De la cr… de m… !

Je m’étais pourtant promis que cette année, je m’adapterais sans broncher. Que j’allais prendre ce que la nature nous donnerait et ferait avec. Un peu comme on s’adapte et on accepte les différentes conditions qu’on doit affronter durant un ultra. Je me disais que cette année, l’hiver m’aiderait à forger mon caractère, me permettrait de monter ma résilience d’une ou deux coches.

Jusqu’à maintenant, je pense que j’avais bien fait ça. La neige du pont de la Concorde, la slush en descendant Jacques-Cartier, le froid.

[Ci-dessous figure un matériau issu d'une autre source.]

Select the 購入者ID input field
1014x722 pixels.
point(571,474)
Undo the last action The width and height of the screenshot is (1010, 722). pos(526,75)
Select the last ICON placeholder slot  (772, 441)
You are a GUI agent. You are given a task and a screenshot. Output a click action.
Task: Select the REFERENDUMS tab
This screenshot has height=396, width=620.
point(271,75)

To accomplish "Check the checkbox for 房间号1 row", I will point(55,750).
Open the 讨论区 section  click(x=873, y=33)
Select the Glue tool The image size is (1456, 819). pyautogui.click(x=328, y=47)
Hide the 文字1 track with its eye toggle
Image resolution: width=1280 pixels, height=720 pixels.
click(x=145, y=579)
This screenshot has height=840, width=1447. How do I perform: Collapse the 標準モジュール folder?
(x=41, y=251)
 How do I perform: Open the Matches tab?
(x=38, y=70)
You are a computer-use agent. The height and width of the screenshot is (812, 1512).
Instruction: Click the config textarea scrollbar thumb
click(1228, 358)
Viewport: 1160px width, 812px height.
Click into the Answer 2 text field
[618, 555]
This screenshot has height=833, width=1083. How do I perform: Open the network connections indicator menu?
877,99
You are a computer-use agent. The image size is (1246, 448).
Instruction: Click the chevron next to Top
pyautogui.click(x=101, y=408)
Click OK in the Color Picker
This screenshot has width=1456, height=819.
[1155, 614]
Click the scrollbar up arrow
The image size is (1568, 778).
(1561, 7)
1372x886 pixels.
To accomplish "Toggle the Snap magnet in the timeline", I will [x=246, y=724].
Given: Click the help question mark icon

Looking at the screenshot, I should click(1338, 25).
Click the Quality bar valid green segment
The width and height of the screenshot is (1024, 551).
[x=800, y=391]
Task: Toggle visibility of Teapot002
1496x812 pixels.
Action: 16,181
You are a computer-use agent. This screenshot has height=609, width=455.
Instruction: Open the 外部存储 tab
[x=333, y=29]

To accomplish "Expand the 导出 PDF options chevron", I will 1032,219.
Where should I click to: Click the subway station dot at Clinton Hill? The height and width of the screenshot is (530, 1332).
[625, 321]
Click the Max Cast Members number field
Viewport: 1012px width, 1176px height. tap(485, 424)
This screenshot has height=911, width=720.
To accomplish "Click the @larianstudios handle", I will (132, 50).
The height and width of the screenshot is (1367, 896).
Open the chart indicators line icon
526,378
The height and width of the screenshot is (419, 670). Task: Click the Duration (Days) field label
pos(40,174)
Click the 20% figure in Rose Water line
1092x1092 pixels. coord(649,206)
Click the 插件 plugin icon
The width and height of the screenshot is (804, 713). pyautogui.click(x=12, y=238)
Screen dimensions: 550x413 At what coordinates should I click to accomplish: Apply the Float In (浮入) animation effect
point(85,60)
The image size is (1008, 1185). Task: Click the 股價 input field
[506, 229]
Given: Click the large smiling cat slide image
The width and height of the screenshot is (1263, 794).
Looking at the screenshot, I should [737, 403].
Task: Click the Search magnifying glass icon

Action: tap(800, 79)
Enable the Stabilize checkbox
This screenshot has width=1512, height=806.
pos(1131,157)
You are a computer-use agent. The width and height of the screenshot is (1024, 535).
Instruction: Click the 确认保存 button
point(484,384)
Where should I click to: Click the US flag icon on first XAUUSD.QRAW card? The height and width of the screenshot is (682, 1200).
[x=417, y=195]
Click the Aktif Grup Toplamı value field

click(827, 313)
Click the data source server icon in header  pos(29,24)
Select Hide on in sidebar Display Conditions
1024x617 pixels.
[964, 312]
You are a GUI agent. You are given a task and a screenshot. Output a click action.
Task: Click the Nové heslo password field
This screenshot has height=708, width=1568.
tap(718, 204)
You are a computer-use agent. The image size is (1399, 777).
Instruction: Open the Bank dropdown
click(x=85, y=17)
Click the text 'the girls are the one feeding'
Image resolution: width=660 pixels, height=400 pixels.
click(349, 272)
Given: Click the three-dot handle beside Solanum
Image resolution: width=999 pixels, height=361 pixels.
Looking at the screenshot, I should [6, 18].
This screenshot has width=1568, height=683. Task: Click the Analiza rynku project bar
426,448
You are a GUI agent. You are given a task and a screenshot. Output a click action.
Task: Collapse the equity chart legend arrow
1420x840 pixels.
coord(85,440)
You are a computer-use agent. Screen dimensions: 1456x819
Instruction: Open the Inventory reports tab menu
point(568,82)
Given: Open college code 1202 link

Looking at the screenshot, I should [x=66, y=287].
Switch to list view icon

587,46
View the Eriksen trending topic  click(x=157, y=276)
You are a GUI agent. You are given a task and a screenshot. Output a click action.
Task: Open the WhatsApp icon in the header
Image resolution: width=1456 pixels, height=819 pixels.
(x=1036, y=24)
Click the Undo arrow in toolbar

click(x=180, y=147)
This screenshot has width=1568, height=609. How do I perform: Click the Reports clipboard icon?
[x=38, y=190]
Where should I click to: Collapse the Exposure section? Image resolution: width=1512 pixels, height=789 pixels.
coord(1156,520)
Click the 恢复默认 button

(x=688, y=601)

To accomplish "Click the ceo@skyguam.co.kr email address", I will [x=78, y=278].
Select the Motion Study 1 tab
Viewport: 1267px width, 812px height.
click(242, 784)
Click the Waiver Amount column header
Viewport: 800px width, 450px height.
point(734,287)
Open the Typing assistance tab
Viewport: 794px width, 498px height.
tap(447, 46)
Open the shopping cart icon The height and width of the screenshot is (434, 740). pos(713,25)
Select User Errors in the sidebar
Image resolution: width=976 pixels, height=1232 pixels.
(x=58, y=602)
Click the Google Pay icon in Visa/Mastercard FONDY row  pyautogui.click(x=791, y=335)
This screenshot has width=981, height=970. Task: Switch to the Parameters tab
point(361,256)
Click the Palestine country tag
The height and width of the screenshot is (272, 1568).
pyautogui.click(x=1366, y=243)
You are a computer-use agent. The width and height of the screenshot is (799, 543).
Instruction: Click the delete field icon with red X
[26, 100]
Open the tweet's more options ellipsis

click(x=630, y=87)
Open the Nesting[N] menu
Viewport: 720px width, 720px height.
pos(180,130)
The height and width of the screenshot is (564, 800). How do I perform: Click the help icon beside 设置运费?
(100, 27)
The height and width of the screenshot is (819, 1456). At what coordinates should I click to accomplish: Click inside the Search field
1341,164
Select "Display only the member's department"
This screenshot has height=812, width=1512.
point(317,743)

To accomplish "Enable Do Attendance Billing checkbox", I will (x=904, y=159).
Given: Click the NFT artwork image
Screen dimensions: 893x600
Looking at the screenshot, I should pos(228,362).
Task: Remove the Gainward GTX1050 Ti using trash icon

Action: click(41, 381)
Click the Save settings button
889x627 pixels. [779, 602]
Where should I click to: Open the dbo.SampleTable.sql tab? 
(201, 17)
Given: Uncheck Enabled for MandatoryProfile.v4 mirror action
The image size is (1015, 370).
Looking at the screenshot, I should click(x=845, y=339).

J’avais même fait une longue sortie dans la tempête dimanche dernier et un 16 km dans la boucle du sommet du Mont Royal jeudi. Tout ça avec le sourire.

C’était avant cette maudite dépression en provenance du Texas. Comme si ce n’était pas suffisant de nous avoir fait endurer un président nul pendant 8 ans, il fallait qu’en plus, les Texans nous envoient leur cr… de m… !  On leur a fait quoi, à ce monde-là pour qu’ils nous haïssent comme ça ?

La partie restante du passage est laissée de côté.